## Data supplied
Content starts
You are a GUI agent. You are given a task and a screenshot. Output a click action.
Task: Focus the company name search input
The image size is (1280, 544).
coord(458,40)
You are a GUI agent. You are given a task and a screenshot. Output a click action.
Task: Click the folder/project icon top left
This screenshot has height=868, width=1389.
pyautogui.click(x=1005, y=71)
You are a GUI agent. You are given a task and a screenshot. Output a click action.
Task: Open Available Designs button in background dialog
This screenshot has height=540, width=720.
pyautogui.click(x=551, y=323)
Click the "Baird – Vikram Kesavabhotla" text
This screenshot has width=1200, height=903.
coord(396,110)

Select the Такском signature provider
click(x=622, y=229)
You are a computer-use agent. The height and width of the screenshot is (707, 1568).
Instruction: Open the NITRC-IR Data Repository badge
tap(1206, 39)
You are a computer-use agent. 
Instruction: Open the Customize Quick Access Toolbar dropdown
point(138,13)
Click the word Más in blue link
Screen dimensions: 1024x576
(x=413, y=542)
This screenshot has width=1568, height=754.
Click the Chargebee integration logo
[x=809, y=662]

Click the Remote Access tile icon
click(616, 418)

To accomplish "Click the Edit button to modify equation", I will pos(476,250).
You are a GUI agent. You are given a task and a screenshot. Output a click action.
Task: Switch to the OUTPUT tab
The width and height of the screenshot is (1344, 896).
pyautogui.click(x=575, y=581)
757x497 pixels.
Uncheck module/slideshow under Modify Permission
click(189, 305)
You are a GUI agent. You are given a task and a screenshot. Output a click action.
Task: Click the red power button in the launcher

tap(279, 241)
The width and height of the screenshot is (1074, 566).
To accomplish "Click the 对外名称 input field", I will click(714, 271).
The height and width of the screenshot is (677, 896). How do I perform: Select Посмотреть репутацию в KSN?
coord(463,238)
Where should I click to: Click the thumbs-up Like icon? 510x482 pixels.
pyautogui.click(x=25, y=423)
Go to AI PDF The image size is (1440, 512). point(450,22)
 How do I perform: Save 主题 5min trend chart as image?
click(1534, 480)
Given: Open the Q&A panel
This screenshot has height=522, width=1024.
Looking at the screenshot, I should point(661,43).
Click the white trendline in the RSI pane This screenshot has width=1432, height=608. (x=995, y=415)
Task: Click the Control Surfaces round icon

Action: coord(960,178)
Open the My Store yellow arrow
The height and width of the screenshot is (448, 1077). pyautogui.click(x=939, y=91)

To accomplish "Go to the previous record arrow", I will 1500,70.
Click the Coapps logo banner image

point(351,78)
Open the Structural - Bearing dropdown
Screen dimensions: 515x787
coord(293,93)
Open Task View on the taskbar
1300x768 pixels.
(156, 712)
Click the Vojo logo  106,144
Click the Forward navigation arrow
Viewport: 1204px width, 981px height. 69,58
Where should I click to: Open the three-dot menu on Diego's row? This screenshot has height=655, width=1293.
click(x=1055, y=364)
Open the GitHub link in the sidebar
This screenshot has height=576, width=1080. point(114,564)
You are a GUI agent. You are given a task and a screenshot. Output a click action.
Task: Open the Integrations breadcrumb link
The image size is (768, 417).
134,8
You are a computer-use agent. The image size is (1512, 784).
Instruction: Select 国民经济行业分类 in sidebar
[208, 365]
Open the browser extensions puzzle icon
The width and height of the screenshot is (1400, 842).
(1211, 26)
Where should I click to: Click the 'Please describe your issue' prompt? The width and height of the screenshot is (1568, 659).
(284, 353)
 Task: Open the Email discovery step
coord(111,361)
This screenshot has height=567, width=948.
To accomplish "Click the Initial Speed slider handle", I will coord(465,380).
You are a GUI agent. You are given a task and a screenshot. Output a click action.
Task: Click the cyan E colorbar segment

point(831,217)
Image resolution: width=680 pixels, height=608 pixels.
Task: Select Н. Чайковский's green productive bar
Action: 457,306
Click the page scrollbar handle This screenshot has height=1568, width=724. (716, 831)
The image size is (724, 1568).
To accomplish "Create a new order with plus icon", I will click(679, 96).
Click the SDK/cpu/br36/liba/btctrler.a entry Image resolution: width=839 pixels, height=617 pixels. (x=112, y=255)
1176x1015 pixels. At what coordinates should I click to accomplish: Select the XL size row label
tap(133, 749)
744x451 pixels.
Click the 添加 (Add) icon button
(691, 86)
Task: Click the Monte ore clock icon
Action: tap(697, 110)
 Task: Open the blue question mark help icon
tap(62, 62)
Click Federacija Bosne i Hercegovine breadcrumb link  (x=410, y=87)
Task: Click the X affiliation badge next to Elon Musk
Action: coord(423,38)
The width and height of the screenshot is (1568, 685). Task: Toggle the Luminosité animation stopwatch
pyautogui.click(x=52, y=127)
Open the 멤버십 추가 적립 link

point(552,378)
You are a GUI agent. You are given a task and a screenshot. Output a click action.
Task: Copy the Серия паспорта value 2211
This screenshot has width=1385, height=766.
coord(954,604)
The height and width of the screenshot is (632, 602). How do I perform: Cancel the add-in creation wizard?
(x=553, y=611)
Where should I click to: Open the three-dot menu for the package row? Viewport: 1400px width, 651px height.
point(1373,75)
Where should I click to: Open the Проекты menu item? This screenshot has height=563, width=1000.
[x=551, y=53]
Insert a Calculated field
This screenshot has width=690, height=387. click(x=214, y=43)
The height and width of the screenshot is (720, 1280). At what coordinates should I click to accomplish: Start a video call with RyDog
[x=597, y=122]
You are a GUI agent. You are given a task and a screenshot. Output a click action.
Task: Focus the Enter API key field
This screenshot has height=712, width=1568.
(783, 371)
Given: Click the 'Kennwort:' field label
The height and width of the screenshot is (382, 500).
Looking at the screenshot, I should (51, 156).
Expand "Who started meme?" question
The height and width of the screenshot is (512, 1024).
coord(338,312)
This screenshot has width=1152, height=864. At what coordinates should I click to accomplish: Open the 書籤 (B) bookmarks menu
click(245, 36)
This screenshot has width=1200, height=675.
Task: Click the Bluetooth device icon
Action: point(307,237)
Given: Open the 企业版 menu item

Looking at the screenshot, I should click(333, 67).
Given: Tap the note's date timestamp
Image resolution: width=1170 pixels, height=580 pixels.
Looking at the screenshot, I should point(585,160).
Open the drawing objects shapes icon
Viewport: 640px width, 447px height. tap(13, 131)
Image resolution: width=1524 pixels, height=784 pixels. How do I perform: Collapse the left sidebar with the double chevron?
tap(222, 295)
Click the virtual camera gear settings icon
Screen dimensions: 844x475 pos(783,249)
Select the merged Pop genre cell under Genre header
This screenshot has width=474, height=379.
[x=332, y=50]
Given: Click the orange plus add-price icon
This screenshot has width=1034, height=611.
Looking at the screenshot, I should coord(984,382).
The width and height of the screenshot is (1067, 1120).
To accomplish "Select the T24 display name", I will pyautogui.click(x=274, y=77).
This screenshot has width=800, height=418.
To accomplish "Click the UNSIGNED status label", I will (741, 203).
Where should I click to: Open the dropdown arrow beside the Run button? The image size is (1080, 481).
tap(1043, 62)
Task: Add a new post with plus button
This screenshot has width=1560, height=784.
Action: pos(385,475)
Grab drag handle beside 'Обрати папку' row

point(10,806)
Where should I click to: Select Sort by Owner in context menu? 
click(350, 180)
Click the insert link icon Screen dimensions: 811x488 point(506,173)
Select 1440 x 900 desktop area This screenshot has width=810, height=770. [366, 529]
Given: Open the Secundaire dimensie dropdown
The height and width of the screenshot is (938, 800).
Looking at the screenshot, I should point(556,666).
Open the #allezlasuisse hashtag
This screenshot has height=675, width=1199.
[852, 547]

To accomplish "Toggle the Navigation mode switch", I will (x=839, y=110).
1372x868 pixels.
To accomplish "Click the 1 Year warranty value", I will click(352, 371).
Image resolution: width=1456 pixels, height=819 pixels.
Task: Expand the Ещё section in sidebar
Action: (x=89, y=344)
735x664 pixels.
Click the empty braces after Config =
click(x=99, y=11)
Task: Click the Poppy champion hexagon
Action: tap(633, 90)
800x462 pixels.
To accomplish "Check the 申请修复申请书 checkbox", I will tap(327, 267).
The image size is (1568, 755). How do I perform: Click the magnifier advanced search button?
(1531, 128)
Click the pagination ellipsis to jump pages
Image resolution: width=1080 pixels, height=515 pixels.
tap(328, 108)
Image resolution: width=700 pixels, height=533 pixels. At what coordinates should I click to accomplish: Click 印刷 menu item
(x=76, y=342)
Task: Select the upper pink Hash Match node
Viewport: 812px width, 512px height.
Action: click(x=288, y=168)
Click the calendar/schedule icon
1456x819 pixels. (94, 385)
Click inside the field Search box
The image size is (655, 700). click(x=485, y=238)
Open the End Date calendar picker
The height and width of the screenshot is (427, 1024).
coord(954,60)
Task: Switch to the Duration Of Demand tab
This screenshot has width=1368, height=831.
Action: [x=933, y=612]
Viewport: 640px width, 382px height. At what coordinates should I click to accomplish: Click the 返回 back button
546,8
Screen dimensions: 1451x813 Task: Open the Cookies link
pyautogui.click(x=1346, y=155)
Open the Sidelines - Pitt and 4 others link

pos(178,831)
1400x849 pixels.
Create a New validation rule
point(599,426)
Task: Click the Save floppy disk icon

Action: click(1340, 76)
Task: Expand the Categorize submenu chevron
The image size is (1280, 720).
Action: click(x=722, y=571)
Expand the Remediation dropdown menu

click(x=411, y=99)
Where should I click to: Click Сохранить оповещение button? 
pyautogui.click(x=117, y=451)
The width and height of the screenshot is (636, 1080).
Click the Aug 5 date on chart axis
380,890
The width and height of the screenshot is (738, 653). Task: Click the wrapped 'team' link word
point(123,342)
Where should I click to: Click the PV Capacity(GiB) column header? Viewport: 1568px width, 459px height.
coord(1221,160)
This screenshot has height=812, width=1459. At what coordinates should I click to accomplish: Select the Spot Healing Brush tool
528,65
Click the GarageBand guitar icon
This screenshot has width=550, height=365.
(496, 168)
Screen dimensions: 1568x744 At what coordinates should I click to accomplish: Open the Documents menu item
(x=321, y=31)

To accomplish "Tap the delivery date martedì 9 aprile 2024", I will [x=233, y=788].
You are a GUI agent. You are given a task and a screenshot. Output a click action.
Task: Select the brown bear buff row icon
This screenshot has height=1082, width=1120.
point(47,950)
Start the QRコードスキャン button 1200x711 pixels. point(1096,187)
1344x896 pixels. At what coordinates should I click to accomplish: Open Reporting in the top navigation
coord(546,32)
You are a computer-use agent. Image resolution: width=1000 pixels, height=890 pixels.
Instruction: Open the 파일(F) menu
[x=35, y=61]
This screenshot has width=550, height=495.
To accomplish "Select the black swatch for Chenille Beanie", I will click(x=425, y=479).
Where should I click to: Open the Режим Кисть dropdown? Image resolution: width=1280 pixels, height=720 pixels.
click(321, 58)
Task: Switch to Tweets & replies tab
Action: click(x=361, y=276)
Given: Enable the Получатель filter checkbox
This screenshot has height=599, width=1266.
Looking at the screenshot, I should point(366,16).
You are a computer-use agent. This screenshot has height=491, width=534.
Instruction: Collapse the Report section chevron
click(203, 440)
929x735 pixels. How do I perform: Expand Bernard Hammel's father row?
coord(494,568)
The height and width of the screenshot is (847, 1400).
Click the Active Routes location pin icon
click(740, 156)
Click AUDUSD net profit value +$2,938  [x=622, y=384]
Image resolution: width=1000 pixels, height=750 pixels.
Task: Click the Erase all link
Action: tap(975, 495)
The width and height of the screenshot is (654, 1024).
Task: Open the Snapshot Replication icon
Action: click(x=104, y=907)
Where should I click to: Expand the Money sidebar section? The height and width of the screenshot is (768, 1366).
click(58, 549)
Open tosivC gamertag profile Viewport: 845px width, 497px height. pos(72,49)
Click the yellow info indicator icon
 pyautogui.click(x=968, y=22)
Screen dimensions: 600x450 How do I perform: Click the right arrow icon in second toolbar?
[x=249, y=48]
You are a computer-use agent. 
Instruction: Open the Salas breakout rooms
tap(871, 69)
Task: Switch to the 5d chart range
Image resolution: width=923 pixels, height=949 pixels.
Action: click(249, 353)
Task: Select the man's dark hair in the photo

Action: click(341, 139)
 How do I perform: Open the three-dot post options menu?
Content ends
Write out once more the lines above beginning at the line with "Instruction: Open the Salas breakout rooms"; continue through the final line and stop there.

Instruction: Open the Salas breakout rooms
tap(871, 69)
Task: Switch to the 5d chart range
Image resolution: width=923 pixels, height=949 pixels.
Action: click(249, 353)
Task: Select the man's dark hair in the photo

Action: click(341, 139)
 How do I perform: Open the three-dot post options menu?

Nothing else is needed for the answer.